'''

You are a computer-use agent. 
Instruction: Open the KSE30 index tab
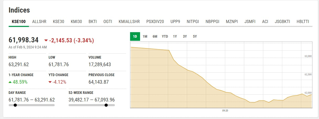coord(58,21)
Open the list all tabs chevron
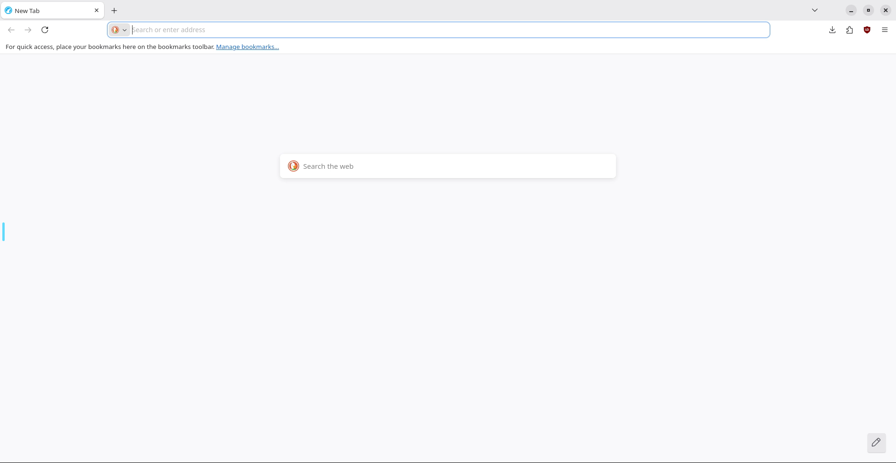Image resolution: width=896 pixels, height=463 pixels. pos(815,10)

'''

EXERCISE DESCRIPTION :: Set down exactly the lines between the line containing "Instruction: Open the KSE30 index tab" and the end of the records above, both ends included; pictures stay out.

FINAL ANSWER ::
Instruction: Open the KSE30 index tab
coord(58,21)
Open the list all tabs chevron
Image resolution: width=896 pixels, height=463 pixels. pos(815,10)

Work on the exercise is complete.